I’ve recognized, in the act of writing this blog, that to some extent, this blog has been a satire of why my true opinions are.  (And there we are back again to that central question: what are my “true” opinions?  When I’ve just drank a lot of soda, I resolve to drink only tea.  When I have refrained from soda for a while, I feel that one or two or six sodas would be a tolerable indulgence.  What is my true opinion?)  That is, I recognized, as I wrote the opinions down, that they are to some extent a satire of what my true opinions are.  Or are they a satire of what I imagined my true opinions to be?

The trouble with having opinions and memories of opinions is that you can never really tell what the true cause of your opinions are.  Often, when you come up with opinions or reasons for your opinions, you’re just telling yourself rationalizations for why you have certain opinions.  Or at least I think that’s the case for you — I know it’s the case for me, and since you seem to be human, I’m assuming you’re similar to me.  For example, when deciding not to go to grad school, I came up with all sorts of rationalizations.  And I don’t know which are the real ones.  If any of them are real.
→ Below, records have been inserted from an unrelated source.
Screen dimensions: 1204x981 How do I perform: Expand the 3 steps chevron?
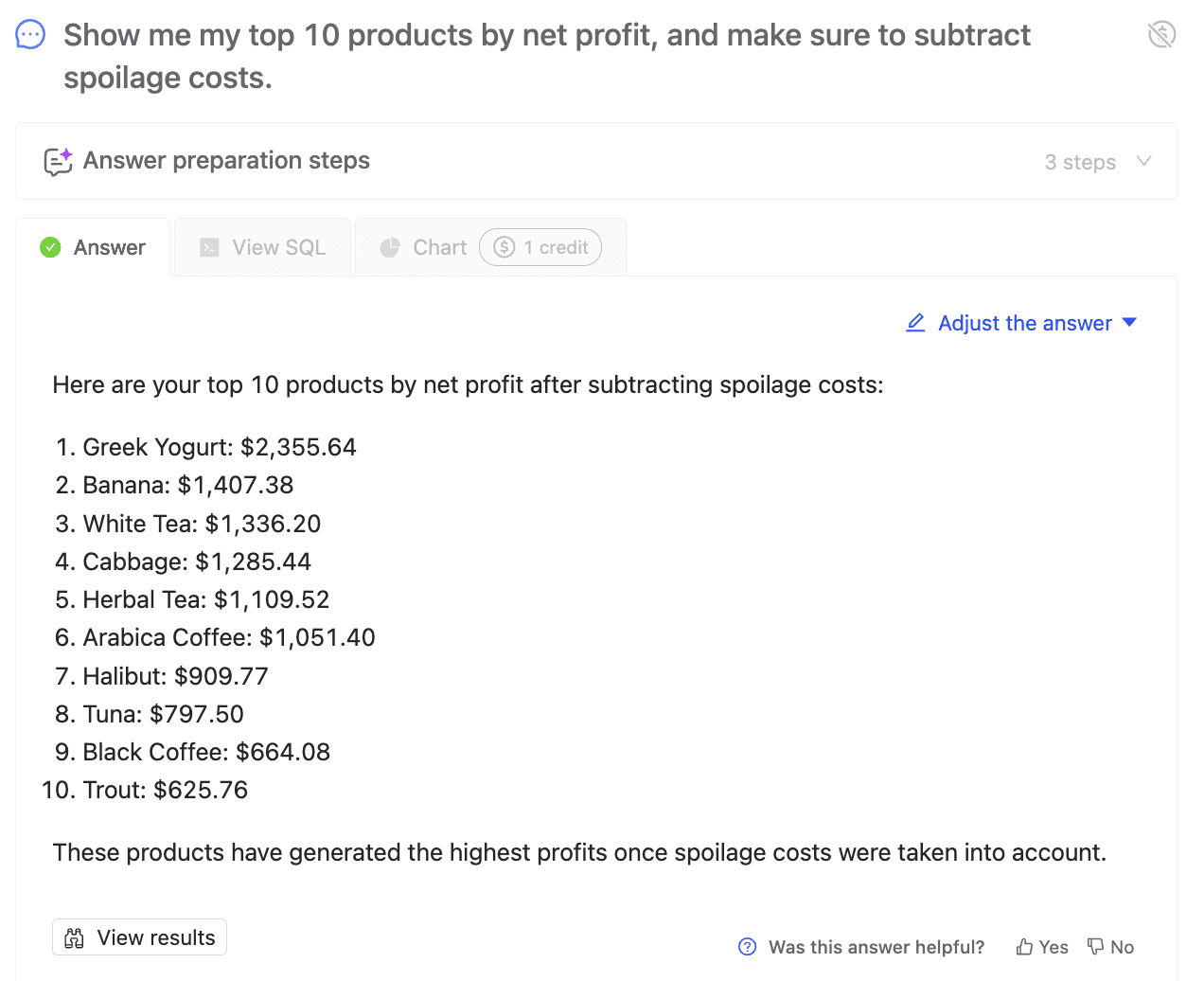1143,162
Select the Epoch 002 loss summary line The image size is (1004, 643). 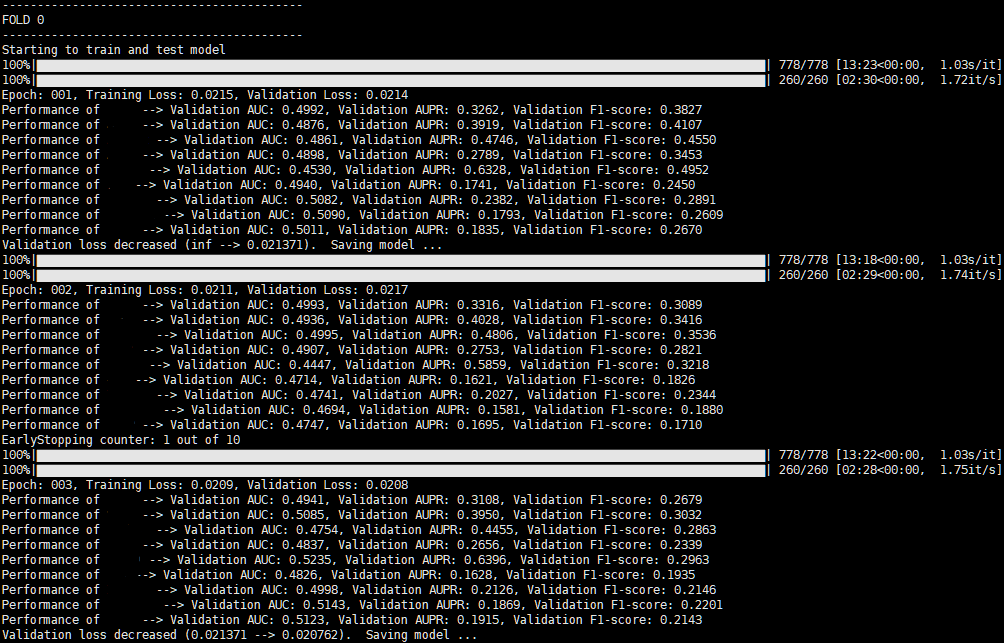204,290
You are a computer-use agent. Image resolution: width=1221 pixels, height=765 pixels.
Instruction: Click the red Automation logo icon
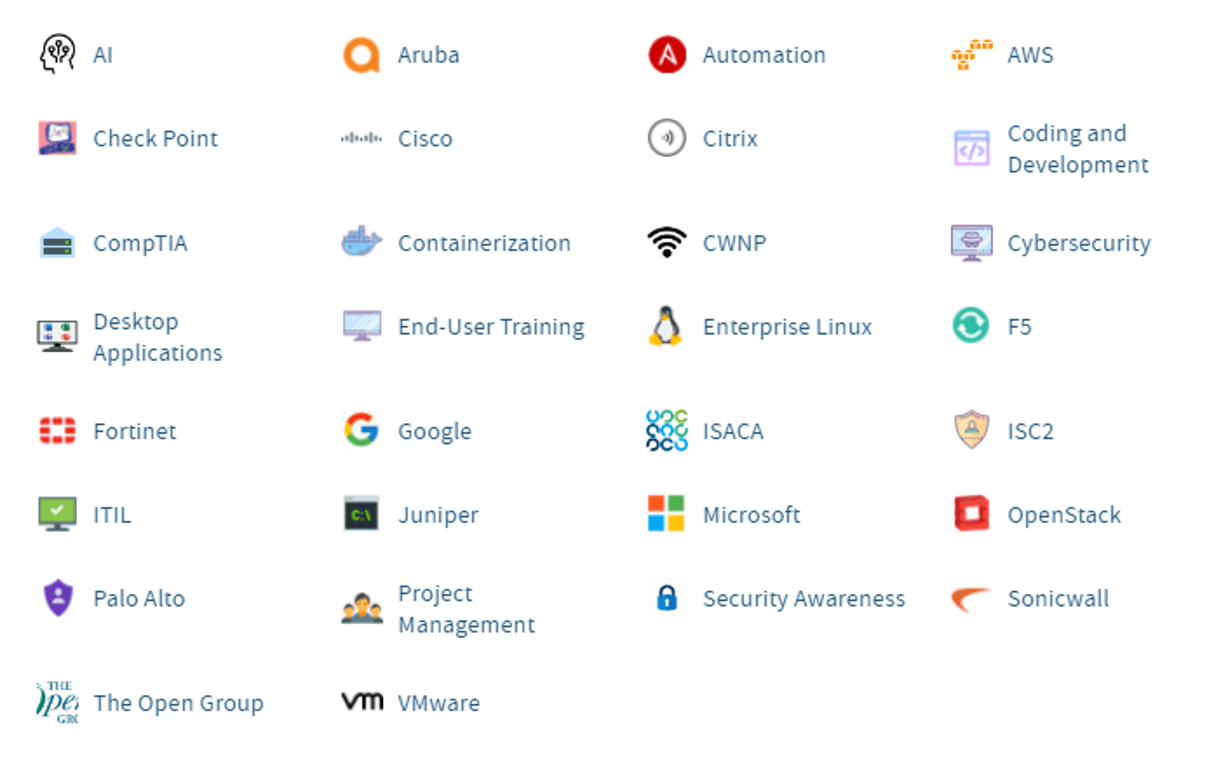(666, 55)
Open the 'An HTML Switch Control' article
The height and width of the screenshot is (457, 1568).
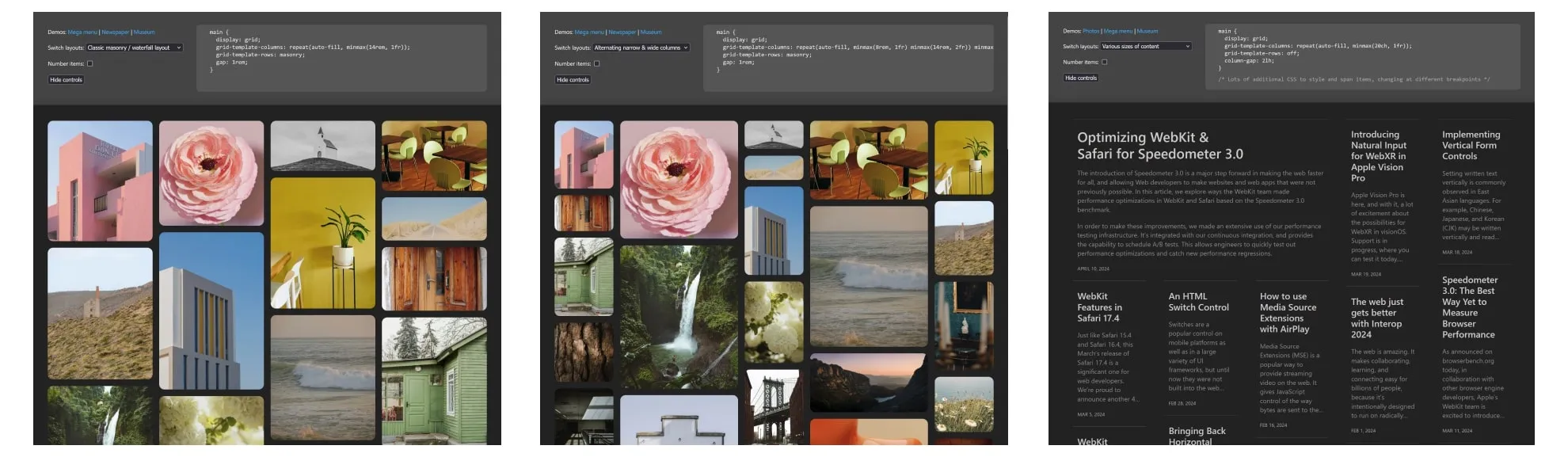coord(1198,302)
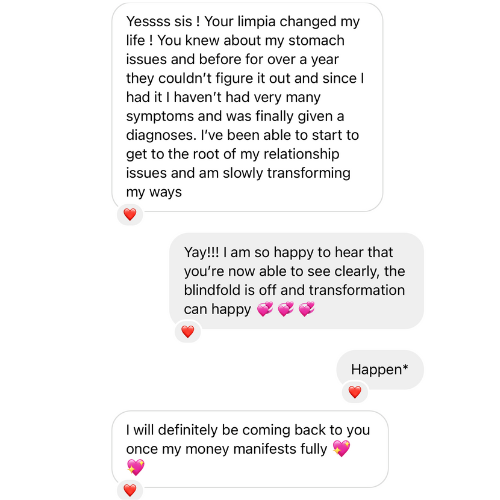Click sparkling heart emoji on bubble's last line
The image size is (500, 500).
point(135,467)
So, when talking about the notion of “true opinion,” I mentioned that there might be some “inner consciousness” that had opinions on things.  And I mentioned that when cooling down after exercise, all sorts of departments in the brain would chime in to the center of consciousness about things they’d like to blog about.
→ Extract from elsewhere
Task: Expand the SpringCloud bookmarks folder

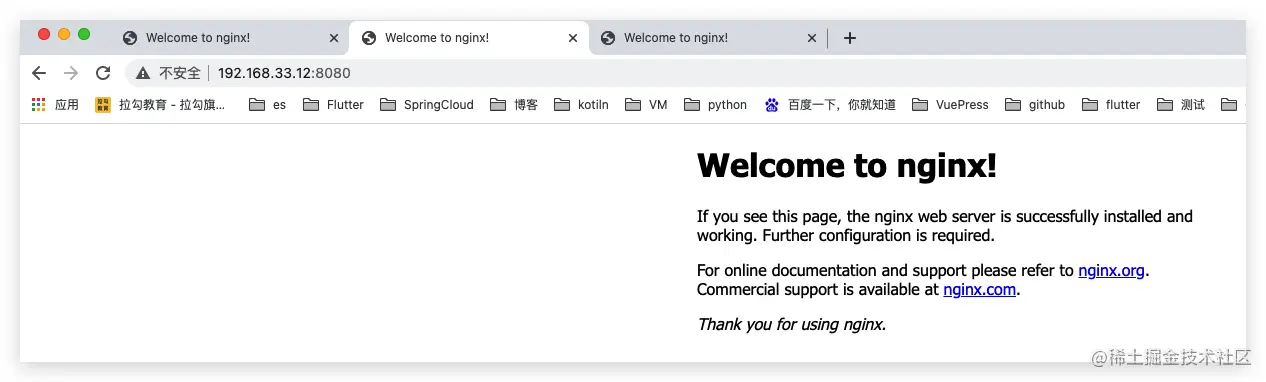Action: 427,104
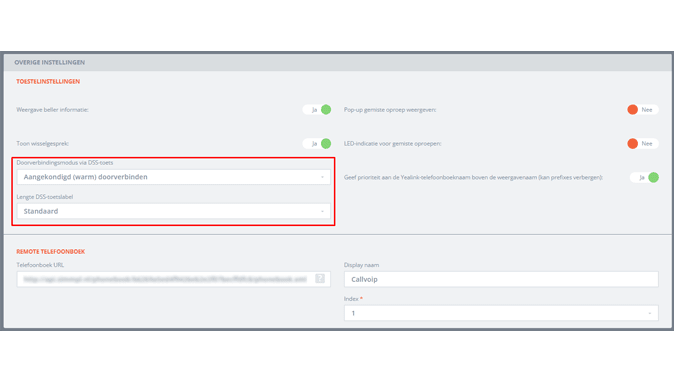Open Doorverbindingsmodus via DSS-toets dropdown
Image resolution: width=674 pixels, height=381 pixels.
click(x=174, y=177)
What I’d like to know is: how do the different departments of the brain know that it’s time to think about certain things?  Like what to blog about?  It seems to me like the center of consciousness sort of broadcasts to other parts of the brain “Hey, I’m thinking about this, would you please send me ideas if you have them?”  And then the other parts respond.  Some parts are particularly specialized.  Reading, writing, face recognition, are fairly well-hardwired.  Back in high school, when I was spending a lot of time with RPN calculators, I got really good at mentally simplifying complex expressions, because I would just keep a stack of numbers in my head and pipe the argument through some parellized RPN version of the expression I was evaluating, or some near-RPN version that was more like a direct expression tree computed in parallel.  I have definite memories of deciding to compute x*(y+z) into x*y + x*z in parallel, rather than sequentially.  So anyway my point is that the brain obviously does stuff in parallel, and we can learn to do multiple things at the same time, like piping numbers through equations while listening to and parsing the words of a person speaking and pushing a buzzer.

And it seems to me like that if there’s an “inner consciousness,” located somewhere in my brain, that has its own opinions of things that my “outer consciousness” filters or exaggerates or whatever, then there’s a separate center of consciousness operating there.  And so there’s a person there — a mind! — that would like to do and say things and that always gets frustrated because its opinions and decisions never get acted upon.

And I think I’m that mind, and that there’s some outer center of consciousness that filters things.  And I think the outer center of consciousness, and me, the inner center of consciousness, both can manipulate memory.  And so the inner and outer centers of consciousness, looking back on their own memories, think that it’s their decisions that caused them to do the things they did.  And so they have no direct evidence of one another.  So there’s no way to tell whether your mind is the inner or outer center of consciousness.  They are only slightly out of synchronization.  So my decision that “I’m the inner center of consciousness” is a complete contrivance of opinion, and isn’t based on any observation.  And of course, the outer center of consciousness has let this opinion through, and so apparently it thinks it’s the inner center of consciousness.  Or maybe the outer consciousness decided that it would add this sentence about a complete contrivance of opinion.  Or maybe the inner center of consciousness managed to flip the controls and outmuster the outer.  I of course can only remember having thought of writing that, since my memories are mixed in with the other center of consciousness.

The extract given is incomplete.